The Grayslake Central Rams certainly felt another.
They were in the outfield Wednesday afternoon running sprints, moments after rolling over Lakeview 8-0 in the semifinals of the Class 3A baseball sectional that they are hosting at their own field.
"It (the sprinting) got us kind of mad," Grayslake Central starting pitcher Kevin Peloza said. "We're like, 'We just won. We shut them out.' We're looking at the board and it's 8-0. We don't want to be running, especially in a playoff game."
Grayslake Central coach Troy Whalen is convinced that there won't be any more playoff games after Saturday's sectional championship game if his Rams don't get sharper. He figured some sprints might help to put that idea into focus.
The final 8-run margin was deceiving in that Grayslake Central got some gifts. Lake View allowed 3 Grayslake Central runs to come in on wild pitches and 2 runs to come in on errors. And before they rolled up three straight doubles on worn down Lake View starter Benji Comas in the sixth inning, the Rams had gotten only 3 hits through the first five innings. They had also left six runners stranded on base.
"It's the approach. We take good pitches and we swing at bad ones," said Whalen, whose team moves to 25-13 and will face the winner of today's semifinal between Wauconda and Richmond-Burton at 11 a.m. on Saturday. "Hitting's hard enough and sometimes we make it more difficult than it needs to be. It's frustrating as a coach.
"We did just enough today. We looked tired today. We'll have to play 10 times better on Saturday if we even want to be in the game."
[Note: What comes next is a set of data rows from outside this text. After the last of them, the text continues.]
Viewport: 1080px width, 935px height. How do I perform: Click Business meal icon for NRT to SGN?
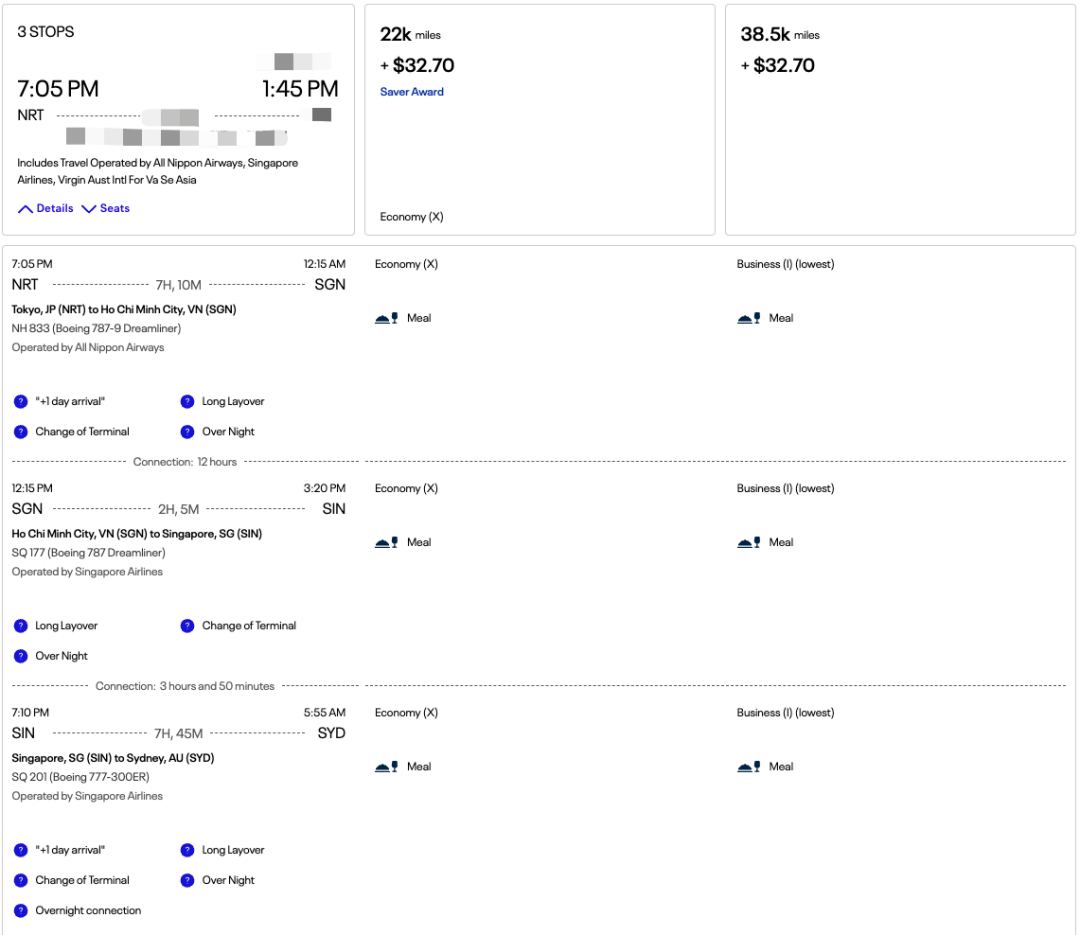click(748, 319)
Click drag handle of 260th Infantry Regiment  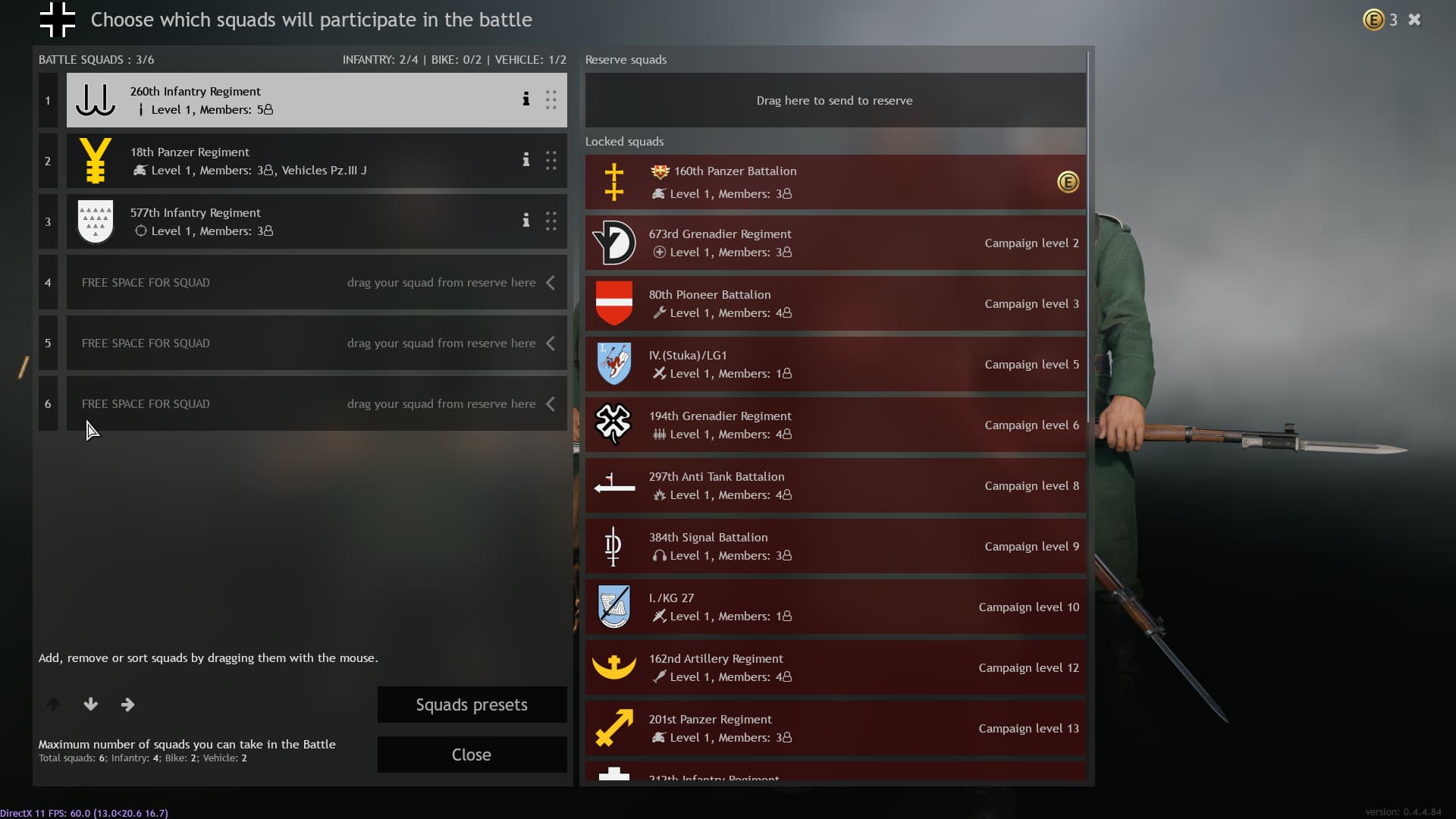coord(551,99)
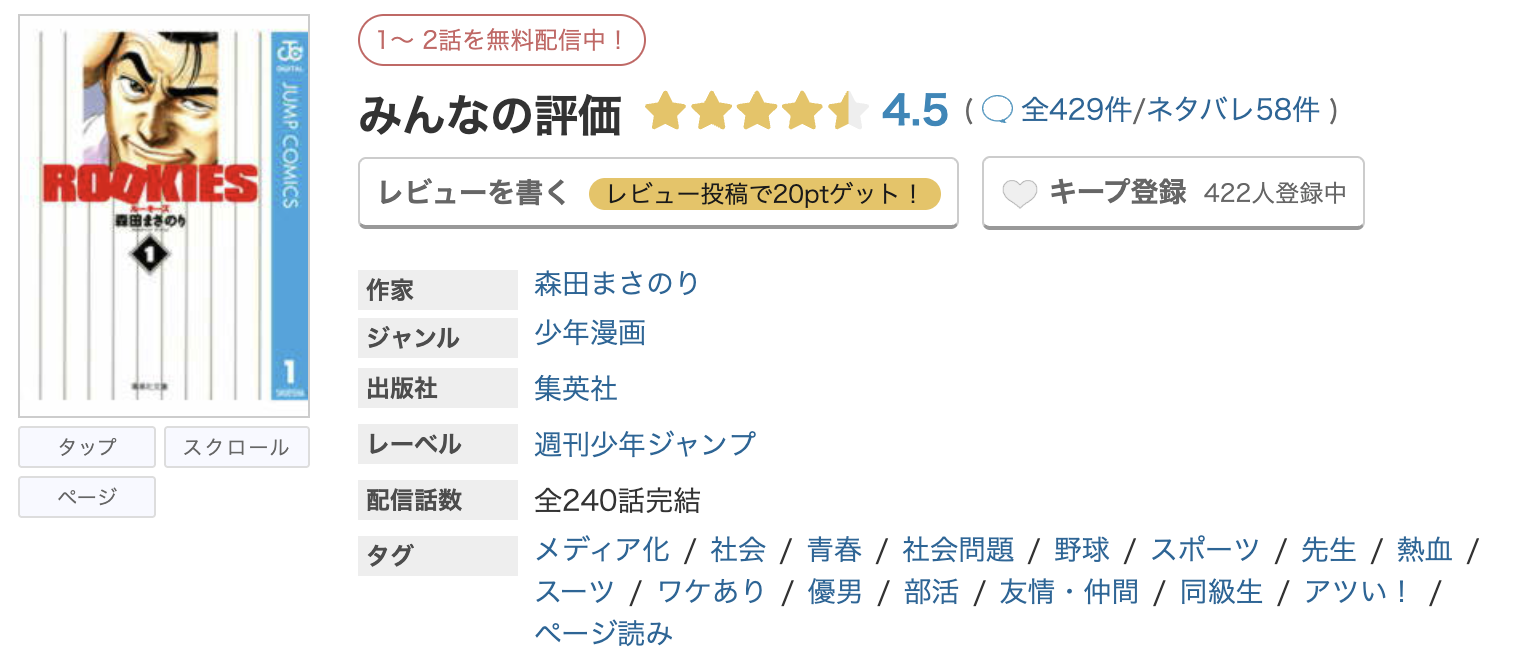Switch to スクロール reading mode
Image resolution: width=1534 pixels, height=670 pixels.
pyautogui.click(x=236, y=447)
Peloza kept Grayslake Central firmly in control of Lake View, which wraps up its season with a 13-22 record. Over six innings, he allowed only 3 hits while rolling up 11 strikeouts.
"Kevin gave us another great outing, that's what he does," Whalen said of Peloza, who moves to 7-0 on the season. "He just attacks you. He comes at you and is able to throw multiple pitches for strikes. His ball moves and any time you get a moving fastball at this level, you're going to get guys out."
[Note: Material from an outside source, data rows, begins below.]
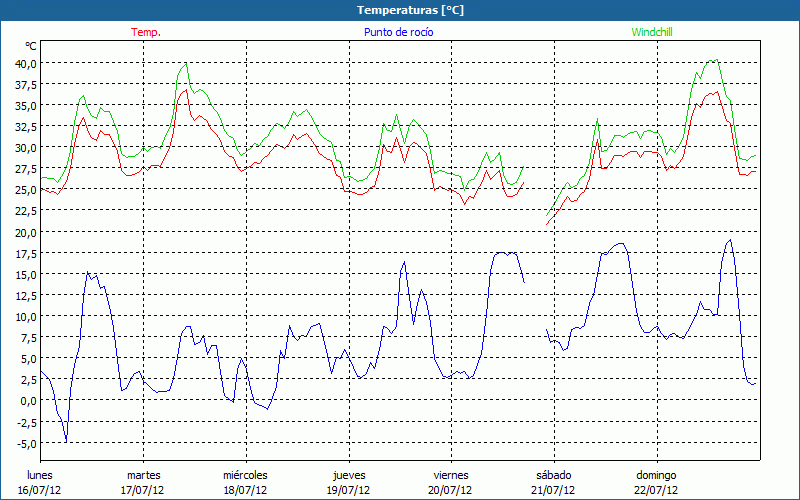The height and width of the screenshot is (500, 800).
Task: Select the "domingo" day label
Action: [656, 475]
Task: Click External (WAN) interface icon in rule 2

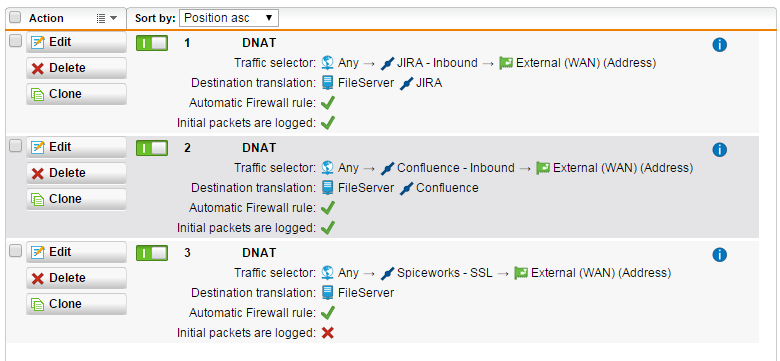Action: pyautogui.click(x=543, y=168)
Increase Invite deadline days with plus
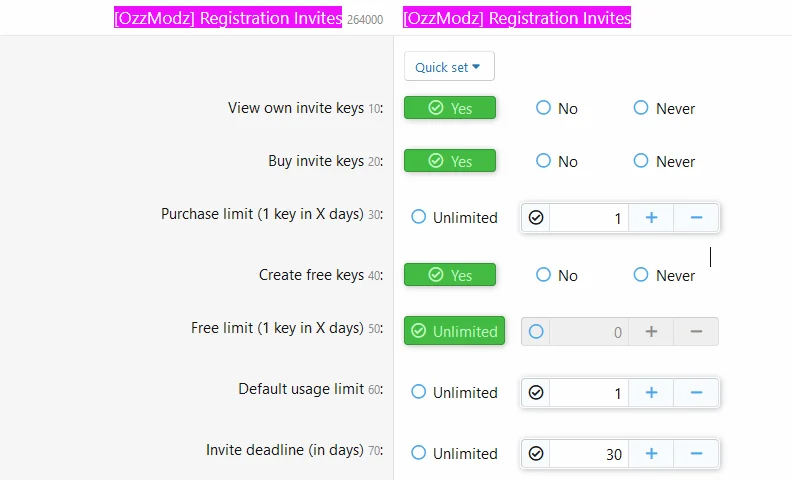 pos(651,453)
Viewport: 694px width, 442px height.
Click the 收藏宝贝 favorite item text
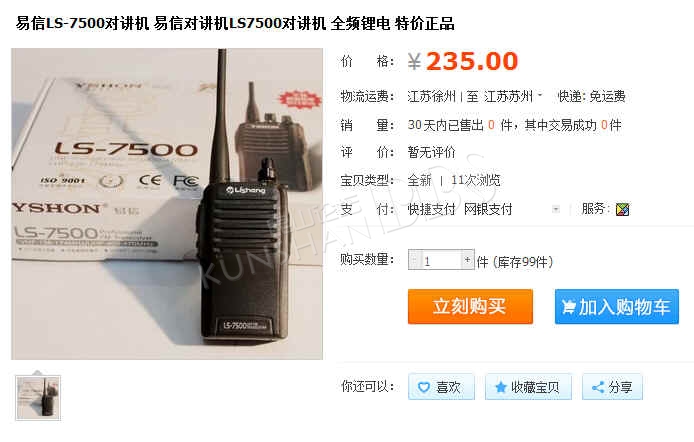point(535,388)
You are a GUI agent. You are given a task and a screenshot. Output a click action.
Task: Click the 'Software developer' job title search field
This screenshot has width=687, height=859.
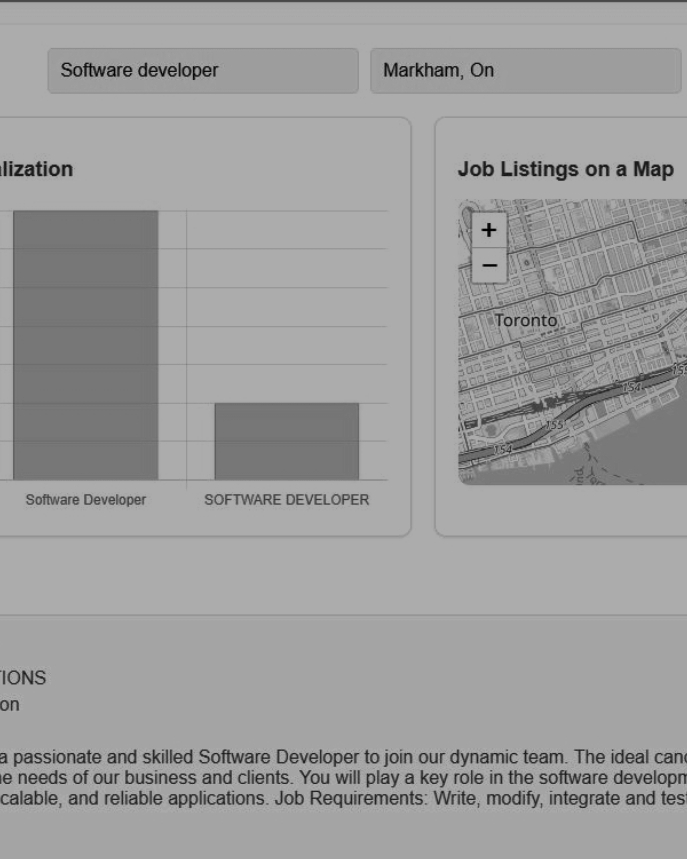click(x=202, y=71)
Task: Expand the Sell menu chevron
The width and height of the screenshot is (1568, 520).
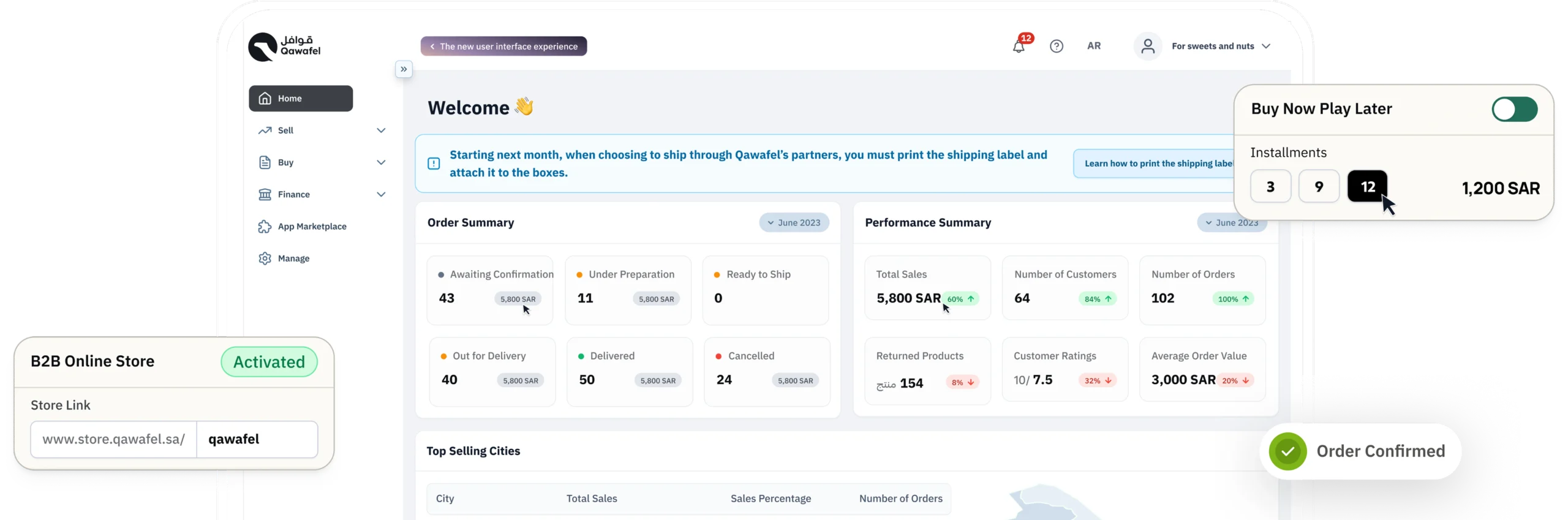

Peloza mowed down Lake View early with his fastball, and then turned to his lethal curveball.
"He's one of the first lefties we've seen that can throw (curveballs) like that," said Comas, whose record on the mound dropped to 3-6 while he went 0-for-3 against Peloza. "There aren't that many guys in the city who can throw like that. He's one of the best we've seen."
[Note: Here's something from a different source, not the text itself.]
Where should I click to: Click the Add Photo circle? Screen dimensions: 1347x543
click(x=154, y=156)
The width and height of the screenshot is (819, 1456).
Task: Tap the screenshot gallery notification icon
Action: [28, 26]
Early on, Comas didn't look too bad himself. Grayslake Central catcher Freddie Landers was the only one to have much luck against Comas. He had 2 of the Rams' 3 hits through the first five innings.
"I just want to go up (to the plate) with that killer instinct," said Landers, the only Grayslake Central hitter with more than 1 hit on the day. "We'll all have that (killer instinct) by Saturday."
Grayslake Central will be playing in its fourth sectional championship game in the last five years. Last year, the Rams won the sectional on their own field.
"We can poke at the lack of hitting, but the bottom line is that these guys find a way to win," Whalen said. "It's a credit to these kids, and I get on them and say some things tongue in cheek, but I love coaching these guys. They're fun to be around and they work hard."
Lake View has had some consistent success of its own in recent years. The Wildcats were playing in their third sectional in five years.
"We got bounced in the first round of the city tournament this year and our guys could have easily packed it in," Lake View coach Brett Bildstein said. "But they came back strong and won the regional and I don't think anyone expected us to get out of the regional. I don't think anyone expected us to even compete in this game today either. But we at least battled.
"We just ran into a really tough pitcher (in Peloza). He had that curve ball going that we just weren't adjusting to. I haven't seen right-handed batters look that bad on a lefty curveball in a while. He had us guessing up there, which is the last thing we want to be doing."